There is also the question of rent. If the new space is smaller than the original, it is fair for the tenant to ask for a per-square-foot reduction in rent. If the new space is larger, should the tenant be required to pay more for an unwanted move? The tenant may argue that a larger space may not necessarily lead to greater revenue and that it cannot afford to take on a higher rent. If the flexibility is important enough to the landlord, it may agree that there will be no increase if it moves the tenant to a larger space. They could also meet in the middle, depending on the rental structure. For example, if the tenant is paying a proportionate share of operating expense based on the size of its space, they could agree to leave the base rent calculation based on the original space square footage and increase operating expenses based on the actual percentage share of the new space.
Another consideration is trying to predict the location of the new space. If the tenant is initially in a prime location, it may not be willing to relocate to the far reaches of the center. As a compromise the parties can agree on a pre-approved area, and a site plan showing that area can be attached to the lease as an exhibit. So long as the proposed space is in that area, the tenant would not able to reject the new space based solely on its location.

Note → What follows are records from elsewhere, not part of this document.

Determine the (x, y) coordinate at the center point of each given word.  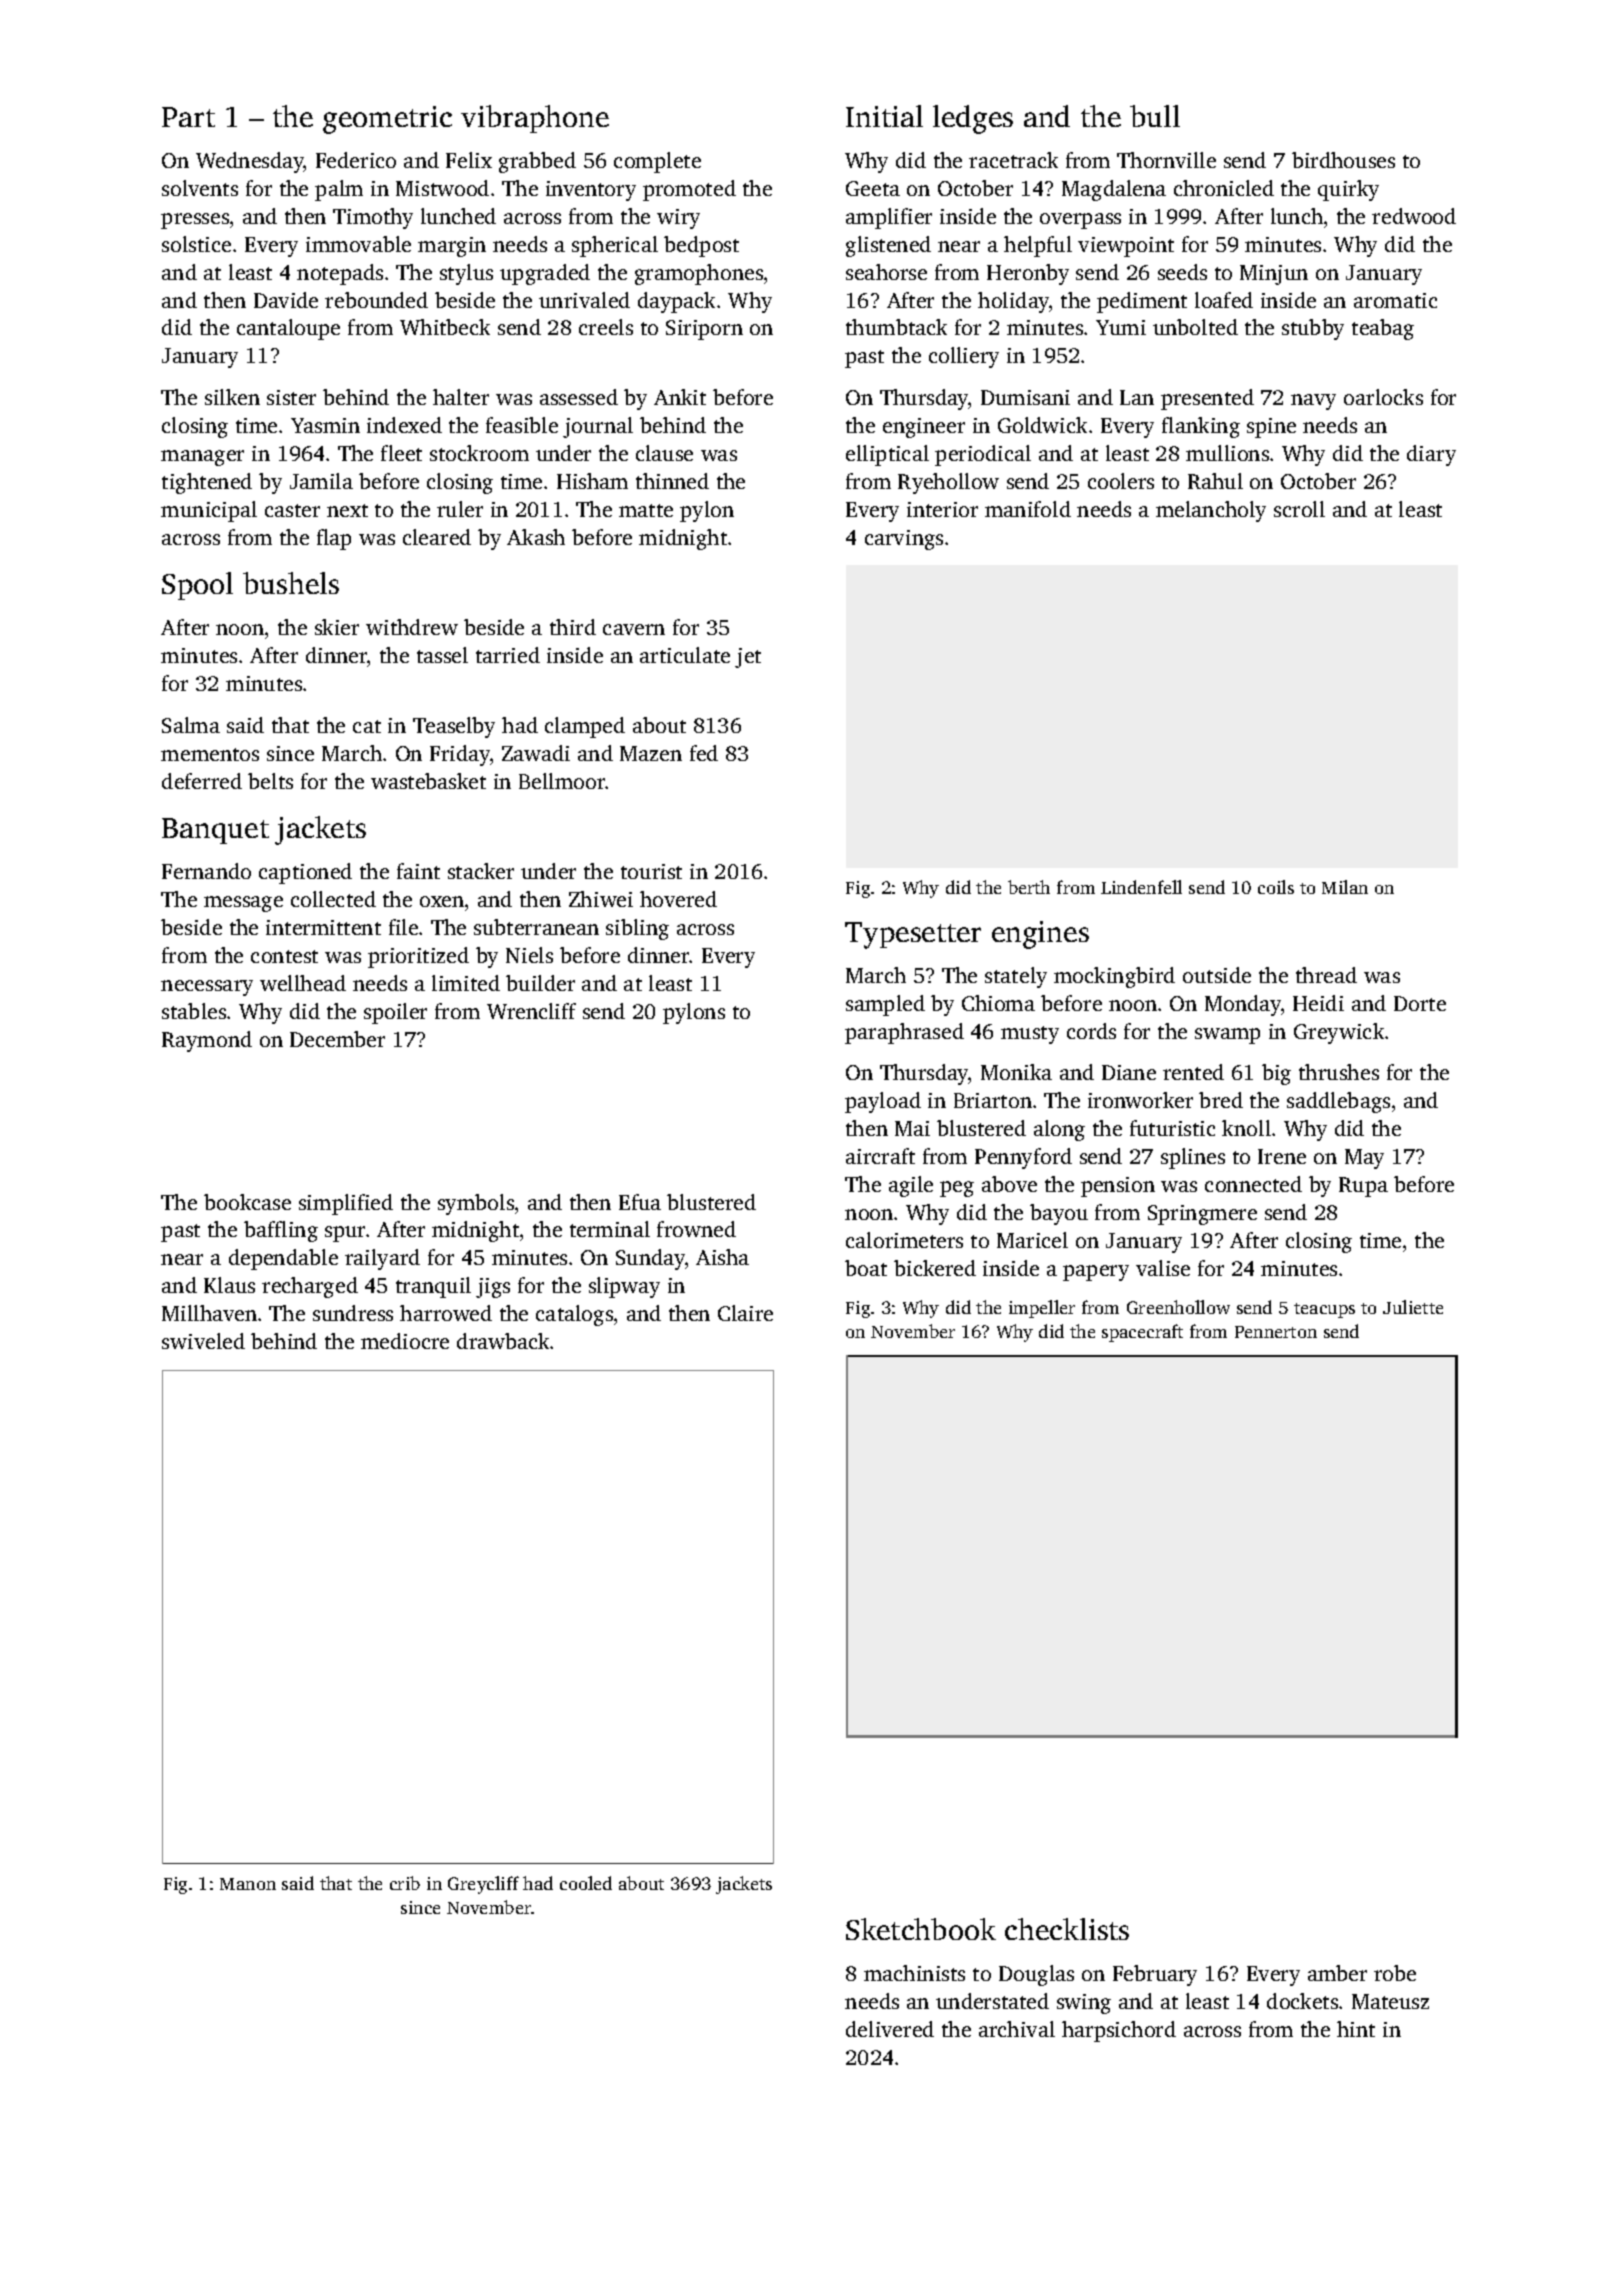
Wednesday (250, 162)
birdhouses (1343, 160)
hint (1356, 2029)
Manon (248, 1884)
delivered (890, 2029)
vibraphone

For many tenants, timing is also a crucial issue when dealing with relocation. Tenants can’t be shut down and run a business. So that a tenant may minimize down time, it may insist that the new space be completely ready to occupy before it must leave the original space. In addition, it may require that no relocation occur during its busy season, typically from some time in the fall to some time after the first of the year.
When all else fails, there is always the ultimate right to terminate. If the landlord can’t present a palatable space, the tenant could have the right to terminate the lease. The tenant may not want to agree to those terms, but it may have no other choice if the landlord will not forego the relocation right completely. If the landlord agrees to grant a termination right to the tenant, the landlord can also require that it be allowed to withdraw the demand for relocation should the tenant elect to terminate. If the landlord has a back-up plan that allows it to achieve its goals and keep the tenant in the same location, it may be a way for the parties to preserve the lease.
Relocation is a sensitive subject for many landlords and tenants. Assuming that neither party deems it a non-negotiable term, there are many ways that the two sides can come to terms on a reasonable provision.